Meditation sessions have been held in the northwest corner, near the busy intersection of Georgia and Hornby Streets. A changing station for babies is tucked into a quiet back corner. The site has the feel of a traditional folk festival, but without much music.

Reflecting Occupy Vancouver’s laid-back approach, Mayor Gregor Robertson has told the Vancouver Sun that the camp can remain indefinitely, as long as the crowd does not degenerate into violence or threaten public health.

However, Mr. Robertson has been a bit disingenuous by referring to the global protests. The city is not sitting back and just waiting to see what happens in demonstrations around the world.

City staff say fire inspectors have gone through the camp to take out propane tanks, generators and open gas cans. Building inspectors have been on the lookout for issues, checking out whether anything has been erected that poses a danger. The city took steps to ensure the portable toilets on site did not overflow and the garbage bins were emptied.

The city’s advocate for the homeless has been in the camp, prepared to search for more permanent accommodations for anyone in need of housing.

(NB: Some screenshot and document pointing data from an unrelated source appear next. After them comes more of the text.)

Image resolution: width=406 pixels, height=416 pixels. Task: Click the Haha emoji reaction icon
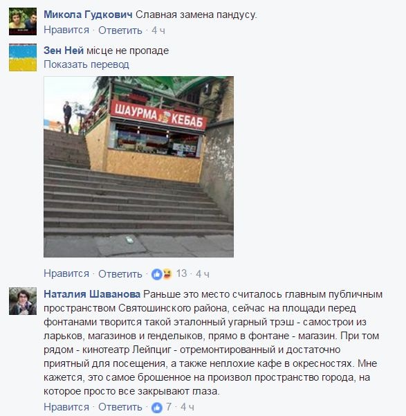[167, 274]
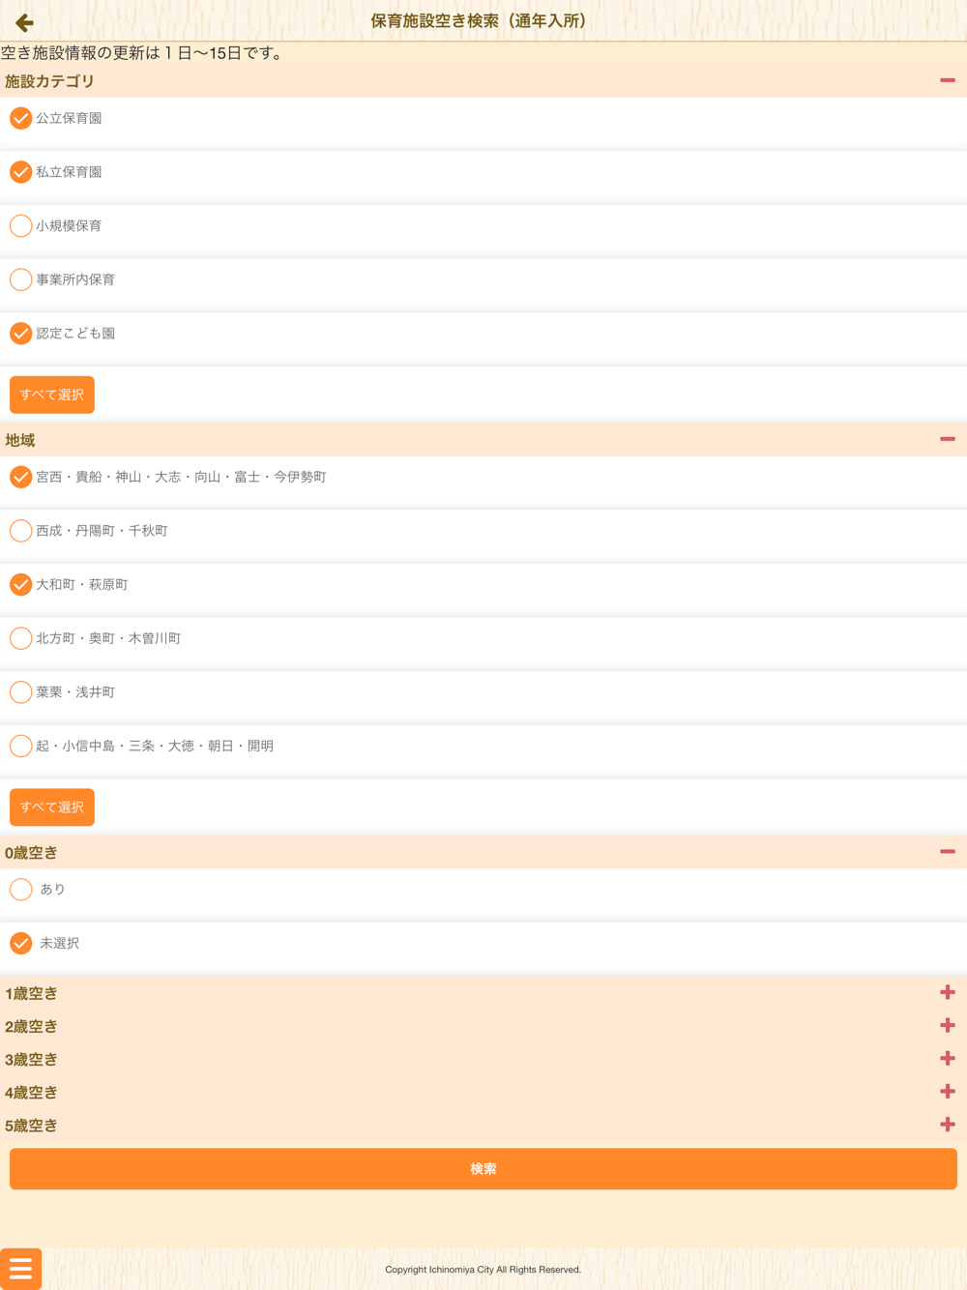Expand the 4歳空き section header
This screenshot has height=1290, width=967.
tap(484, 1092)
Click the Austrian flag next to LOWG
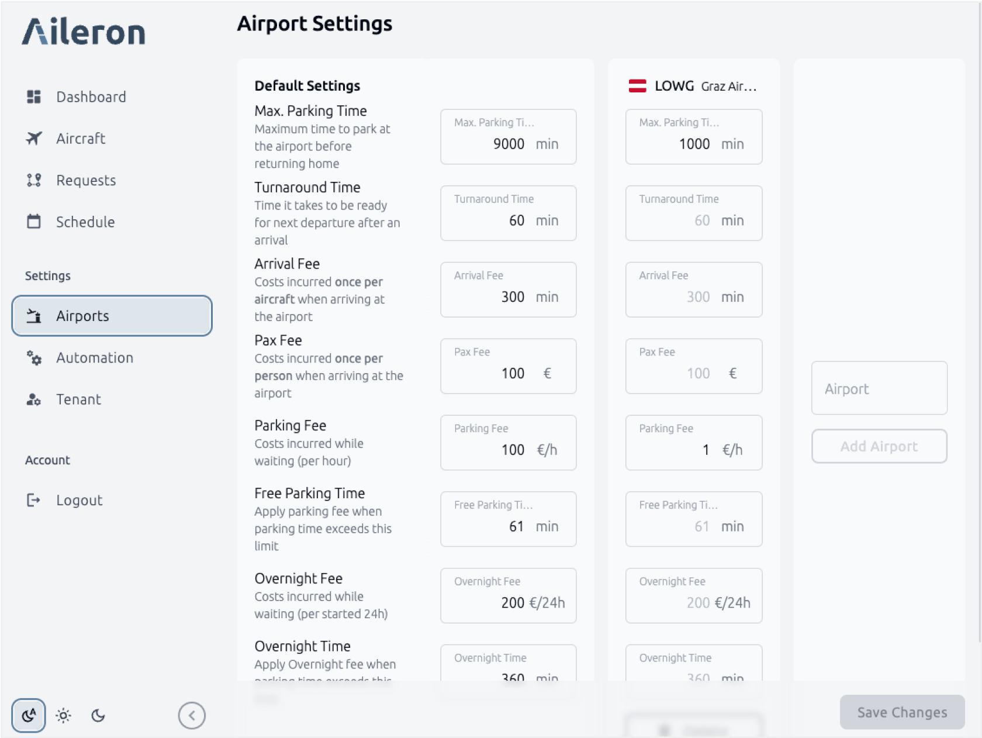 638,85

Also, a highly visible police presence has sent the message that, unlike the day of the Stanley Cup riots, authorities are ready to pounce at the first sign of Criminal Code offences, city staff say.

The protesters are co-operating with city staff, according to spokesman Jerry Dobrovolny. “It is going quite well so far,” Mr. Dobrovolny, the city’s director of transportation, said in an interview.

But if health or safety are compromised, the city is prepared to turn to various “laws and bylaws” related to trespassing, he said.

City council spent a lot of time earlier this year discussing significant bylaw changes to regulate protests. But the new rules do not apply to the art gallery plaza. The property is public space owned by the provincial government and leased out to the city. The bylaw governs protests only on streets, sidewalks and boulevards, city staff say.

By coincidence, changes to the city’s streets bylaw earlier this year were in response to a protest, similar to Occupy Vancouver, that started at the art gallery. A group of Falun Gong supporters launched a protest against torture in China.

Not too many people anticipated the China protest would persist when it began, Gordon Price, who was on city council at the time, told The Globe and Mail earlier this year. “We thought they would make a statement and, like every other demonstration, the protest would run its course. It was not necessary to be heavy-handed. It would effectively just go away.”

Two months later, the protest moved to the sidewalk outside the Chinese consulate in a residential stretch of Granville Street. It carried on for years. The city finally went to court in 2006 and obtained an injunction to close it down. But the B.C. appeal court subsequently ruled the bylaw governing the sidewalk protest violated Charter protections for free speech. The city responded with North America’s first bylaw to regulate structures erected during a protest.

No one knows how long protesters will remain on the art gallery plaza. The Falun Gong protest stretched over 10 years. The Woodward’s tent-city squat of 2002 lasted three months. Regardless, the fervent activity of city staff suggests that the city is preparing to hold back for now, but is not just waiting to see, as Mr. Robertson said, “what the global protest like this will precipitate.”